» **Reading passage**
When I was traveling or working overseas, usually I spent some time to visit the library in that country. My purposes were to find some interesting books that hard to find in my country, Indonesia; and find interesting information that might be needed to support my career, job and interest. On the other side, by visiting the library, there was a chance for me to know how well other countries manage their library to support their knowledgeble society.

As an example, let us take a visit to library in Singapore. The libraries in Singapore are managed by National Library Board (NLB). There is one national library, which is the main library in Singapore located at Victoria Street, near Bugis MRT station. Some other libraries, namely regional libraries and public libraries, are also spread all around Singapore’s area. Normally government build one public library near the community center, MRT and bus station.


 Figure 1: National Library Building, Singapore

The libraries are well organised, and provide huge collections of books. Newspaper, cafetaria, other audio/video material, free wireless internet access are provided in the library. The book catalogue is also easily accessed from the internet, so people can receive detail status, and location about particular book they want to read. The libraries are open every day, 10 am to 9 pm, except on public holiday. And through my experience, even on the weekend the library are full with students and visitors, reading and studying. And suprisingly, visitors fill almost all space and corner in the libary, eventhough they shall sit on the floor because all the chairs are already fill up.

» **What you will do**
1. According to the Singapore library text, what places does the government normally build a public library near?
2. Set down the part of the Singapore library text starting with "When I was traveling" and going on through "support their knowledgeble society.".

» **Data supplied**

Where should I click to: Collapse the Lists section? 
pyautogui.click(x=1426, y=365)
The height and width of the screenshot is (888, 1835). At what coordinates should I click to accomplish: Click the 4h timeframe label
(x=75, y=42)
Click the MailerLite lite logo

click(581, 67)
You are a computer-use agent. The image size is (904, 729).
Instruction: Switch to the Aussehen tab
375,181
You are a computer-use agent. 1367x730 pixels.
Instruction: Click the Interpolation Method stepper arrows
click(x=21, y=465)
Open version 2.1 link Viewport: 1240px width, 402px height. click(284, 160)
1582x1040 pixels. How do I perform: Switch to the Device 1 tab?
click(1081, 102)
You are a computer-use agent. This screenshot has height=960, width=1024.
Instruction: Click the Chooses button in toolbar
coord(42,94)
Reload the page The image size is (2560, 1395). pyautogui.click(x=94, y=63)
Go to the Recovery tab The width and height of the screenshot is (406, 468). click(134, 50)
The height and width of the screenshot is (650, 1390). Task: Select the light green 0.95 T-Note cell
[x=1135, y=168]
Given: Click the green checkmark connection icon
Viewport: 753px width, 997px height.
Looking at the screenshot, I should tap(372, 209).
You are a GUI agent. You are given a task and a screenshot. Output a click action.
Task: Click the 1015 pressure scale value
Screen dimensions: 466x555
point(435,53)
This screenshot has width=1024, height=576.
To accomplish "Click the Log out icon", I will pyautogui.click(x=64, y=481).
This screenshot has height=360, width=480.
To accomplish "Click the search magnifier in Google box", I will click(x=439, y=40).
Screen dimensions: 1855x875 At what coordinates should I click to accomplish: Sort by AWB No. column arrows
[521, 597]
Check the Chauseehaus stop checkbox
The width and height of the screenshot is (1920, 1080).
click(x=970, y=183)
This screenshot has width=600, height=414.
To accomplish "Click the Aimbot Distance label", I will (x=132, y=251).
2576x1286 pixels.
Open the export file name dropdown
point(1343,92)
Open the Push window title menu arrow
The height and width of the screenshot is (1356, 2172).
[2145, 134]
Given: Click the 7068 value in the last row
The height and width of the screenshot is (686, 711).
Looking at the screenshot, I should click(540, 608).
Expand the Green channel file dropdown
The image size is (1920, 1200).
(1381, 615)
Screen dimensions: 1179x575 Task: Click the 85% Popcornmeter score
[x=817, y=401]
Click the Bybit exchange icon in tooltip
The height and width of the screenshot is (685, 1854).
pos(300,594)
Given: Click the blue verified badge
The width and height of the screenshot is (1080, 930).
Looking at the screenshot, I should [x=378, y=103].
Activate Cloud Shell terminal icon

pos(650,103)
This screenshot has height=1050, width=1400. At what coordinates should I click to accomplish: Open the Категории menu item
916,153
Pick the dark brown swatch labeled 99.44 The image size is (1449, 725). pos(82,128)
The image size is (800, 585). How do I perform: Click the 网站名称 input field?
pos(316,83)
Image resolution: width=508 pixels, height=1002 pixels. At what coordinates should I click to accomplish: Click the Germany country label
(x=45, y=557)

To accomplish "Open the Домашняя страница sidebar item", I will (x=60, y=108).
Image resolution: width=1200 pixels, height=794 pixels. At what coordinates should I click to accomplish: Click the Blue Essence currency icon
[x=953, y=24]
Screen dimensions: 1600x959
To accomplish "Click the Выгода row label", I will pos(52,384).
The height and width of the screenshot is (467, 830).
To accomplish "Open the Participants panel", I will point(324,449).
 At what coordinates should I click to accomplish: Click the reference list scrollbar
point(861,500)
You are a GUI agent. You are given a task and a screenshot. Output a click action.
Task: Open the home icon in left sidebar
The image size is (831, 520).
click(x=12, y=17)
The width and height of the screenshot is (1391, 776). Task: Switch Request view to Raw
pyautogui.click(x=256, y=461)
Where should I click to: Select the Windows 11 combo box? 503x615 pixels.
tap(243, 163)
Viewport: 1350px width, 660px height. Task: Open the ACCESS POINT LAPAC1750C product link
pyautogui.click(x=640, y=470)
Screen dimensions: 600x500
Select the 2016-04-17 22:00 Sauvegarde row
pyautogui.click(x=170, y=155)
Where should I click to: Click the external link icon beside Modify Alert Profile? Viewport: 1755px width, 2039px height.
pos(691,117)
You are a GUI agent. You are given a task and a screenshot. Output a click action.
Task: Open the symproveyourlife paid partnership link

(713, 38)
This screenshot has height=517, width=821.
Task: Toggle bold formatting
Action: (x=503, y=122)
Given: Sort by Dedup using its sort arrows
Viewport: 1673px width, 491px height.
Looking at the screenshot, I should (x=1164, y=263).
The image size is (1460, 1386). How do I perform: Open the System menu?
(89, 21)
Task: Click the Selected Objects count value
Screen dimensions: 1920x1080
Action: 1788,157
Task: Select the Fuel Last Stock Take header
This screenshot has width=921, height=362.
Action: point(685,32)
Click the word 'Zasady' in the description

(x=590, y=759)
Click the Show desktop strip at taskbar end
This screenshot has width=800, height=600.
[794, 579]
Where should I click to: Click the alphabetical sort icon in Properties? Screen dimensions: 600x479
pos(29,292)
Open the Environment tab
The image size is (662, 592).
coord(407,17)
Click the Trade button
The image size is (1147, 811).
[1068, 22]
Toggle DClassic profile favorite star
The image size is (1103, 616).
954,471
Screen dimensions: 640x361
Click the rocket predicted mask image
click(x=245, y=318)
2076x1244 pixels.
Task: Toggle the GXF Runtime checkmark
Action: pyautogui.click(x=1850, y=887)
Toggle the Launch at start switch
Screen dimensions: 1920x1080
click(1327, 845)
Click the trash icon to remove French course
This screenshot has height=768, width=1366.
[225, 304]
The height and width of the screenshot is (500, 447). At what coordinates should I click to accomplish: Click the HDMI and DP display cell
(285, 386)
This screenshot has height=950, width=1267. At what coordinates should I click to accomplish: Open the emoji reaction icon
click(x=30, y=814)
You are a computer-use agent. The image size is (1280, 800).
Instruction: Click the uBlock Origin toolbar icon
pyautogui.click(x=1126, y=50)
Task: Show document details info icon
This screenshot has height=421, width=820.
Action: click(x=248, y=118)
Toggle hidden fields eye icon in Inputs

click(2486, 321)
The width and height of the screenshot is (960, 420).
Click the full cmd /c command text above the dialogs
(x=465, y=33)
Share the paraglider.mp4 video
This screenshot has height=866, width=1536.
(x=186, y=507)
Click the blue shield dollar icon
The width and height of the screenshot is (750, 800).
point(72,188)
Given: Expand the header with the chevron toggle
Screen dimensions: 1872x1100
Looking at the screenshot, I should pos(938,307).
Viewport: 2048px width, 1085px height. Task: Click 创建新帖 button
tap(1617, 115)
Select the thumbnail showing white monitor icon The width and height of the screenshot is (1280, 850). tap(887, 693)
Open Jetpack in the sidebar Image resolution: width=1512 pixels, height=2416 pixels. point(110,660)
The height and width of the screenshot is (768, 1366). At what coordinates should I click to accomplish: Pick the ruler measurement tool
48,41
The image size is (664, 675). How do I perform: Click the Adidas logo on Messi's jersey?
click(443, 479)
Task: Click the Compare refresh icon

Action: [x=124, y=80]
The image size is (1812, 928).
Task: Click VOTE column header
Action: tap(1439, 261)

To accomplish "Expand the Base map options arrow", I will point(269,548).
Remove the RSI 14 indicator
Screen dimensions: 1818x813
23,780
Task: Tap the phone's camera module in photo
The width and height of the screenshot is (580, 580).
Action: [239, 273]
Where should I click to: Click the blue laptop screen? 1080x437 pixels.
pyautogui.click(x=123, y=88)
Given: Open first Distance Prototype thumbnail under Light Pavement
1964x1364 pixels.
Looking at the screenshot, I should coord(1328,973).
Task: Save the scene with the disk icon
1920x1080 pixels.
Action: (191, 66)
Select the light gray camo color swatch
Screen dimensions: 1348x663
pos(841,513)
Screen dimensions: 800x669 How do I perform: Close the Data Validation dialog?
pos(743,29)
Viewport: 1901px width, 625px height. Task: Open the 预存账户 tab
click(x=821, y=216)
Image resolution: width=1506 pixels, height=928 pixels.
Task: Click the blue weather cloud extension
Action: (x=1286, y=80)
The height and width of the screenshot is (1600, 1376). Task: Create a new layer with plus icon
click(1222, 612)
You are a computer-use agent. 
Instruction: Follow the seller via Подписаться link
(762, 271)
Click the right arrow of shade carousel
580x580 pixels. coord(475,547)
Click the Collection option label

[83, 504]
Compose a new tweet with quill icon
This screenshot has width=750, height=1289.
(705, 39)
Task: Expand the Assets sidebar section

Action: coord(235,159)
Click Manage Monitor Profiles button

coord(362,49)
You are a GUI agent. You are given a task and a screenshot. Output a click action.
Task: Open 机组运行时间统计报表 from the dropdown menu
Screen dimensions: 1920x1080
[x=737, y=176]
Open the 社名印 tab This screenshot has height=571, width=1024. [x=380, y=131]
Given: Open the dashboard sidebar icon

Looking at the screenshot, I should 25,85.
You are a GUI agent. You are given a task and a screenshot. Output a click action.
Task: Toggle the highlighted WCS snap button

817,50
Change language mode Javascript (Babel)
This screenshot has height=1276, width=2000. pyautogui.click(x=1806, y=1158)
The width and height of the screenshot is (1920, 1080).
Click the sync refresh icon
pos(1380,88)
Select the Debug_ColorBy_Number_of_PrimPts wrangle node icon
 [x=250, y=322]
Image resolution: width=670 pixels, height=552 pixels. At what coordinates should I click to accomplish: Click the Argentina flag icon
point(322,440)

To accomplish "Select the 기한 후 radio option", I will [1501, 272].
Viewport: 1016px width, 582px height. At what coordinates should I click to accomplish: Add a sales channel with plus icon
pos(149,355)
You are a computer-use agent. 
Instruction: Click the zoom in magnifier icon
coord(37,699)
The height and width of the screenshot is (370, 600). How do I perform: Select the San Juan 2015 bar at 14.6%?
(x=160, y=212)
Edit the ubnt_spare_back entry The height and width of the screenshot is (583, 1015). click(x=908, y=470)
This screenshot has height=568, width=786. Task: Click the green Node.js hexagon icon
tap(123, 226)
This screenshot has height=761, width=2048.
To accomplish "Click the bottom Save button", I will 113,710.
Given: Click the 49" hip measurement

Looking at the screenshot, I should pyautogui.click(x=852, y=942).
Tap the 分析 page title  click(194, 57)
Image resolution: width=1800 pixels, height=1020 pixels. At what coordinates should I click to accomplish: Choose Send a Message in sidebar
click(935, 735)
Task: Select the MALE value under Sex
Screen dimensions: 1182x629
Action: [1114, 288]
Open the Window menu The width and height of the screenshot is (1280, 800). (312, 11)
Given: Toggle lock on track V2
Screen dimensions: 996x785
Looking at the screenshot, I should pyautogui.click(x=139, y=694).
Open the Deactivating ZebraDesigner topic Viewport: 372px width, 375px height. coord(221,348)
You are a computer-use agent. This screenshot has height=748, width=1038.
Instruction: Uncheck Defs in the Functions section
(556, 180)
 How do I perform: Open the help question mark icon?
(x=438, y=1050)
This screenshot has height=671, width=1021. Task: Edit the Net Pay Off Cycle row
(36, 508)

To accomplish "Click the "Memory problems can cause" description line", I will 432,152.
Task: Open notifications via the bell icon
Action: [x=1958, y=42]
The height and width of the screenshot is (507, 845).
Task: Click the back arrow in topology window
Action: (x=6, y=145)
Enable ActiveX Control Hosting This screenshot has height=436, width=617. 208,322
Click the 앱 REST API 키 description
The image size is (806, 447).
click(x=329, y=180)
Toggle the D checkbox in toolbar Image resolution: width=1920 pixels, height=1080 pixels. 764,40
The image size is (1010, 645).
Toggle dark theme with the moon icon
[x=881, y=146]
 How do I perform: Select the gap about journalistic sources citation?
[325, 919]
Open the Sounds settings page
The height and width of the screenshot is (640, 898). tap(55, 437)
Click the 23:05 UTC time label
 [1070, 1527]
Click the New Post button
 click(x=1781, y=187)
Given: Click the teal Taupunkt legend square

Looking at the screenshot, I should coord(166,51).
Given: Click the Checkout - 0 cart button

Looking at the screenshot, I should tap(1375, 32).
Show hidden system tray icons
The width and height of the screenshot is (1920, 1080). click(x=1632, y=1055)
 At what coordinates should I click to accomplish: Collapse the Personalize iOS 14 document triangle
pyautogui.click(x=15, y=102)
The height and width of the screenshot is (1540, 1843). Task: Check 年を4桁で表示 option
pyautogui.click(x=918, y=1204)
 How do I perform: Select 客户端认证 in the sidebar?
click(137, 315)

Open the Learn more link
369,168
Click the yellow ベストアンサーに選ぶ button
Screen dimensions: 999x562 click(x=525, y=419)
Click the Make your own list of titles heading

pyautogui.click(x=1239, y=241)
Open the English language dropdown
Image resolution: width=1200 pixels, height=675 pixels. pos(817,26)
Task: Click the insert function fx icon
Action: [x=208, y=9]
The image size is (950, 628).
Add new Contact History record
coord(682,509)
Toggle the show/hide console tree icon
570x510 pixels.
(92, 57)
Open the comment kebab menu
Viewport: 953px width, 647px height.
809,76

» **Answers in order**
1.
- The community center
- MRT
- The bus station

2.
When I was traveling or working overseas, usually I spent some time to visit the library in that country. My purposes were to find some interesting books that hard to find in my country, Indonesia; and find interesting information that might be needed to support my career, job and interest. On the other side, by visiting the library, there was a chance for me to know how well other countries manage their library to support their knowledgeble society.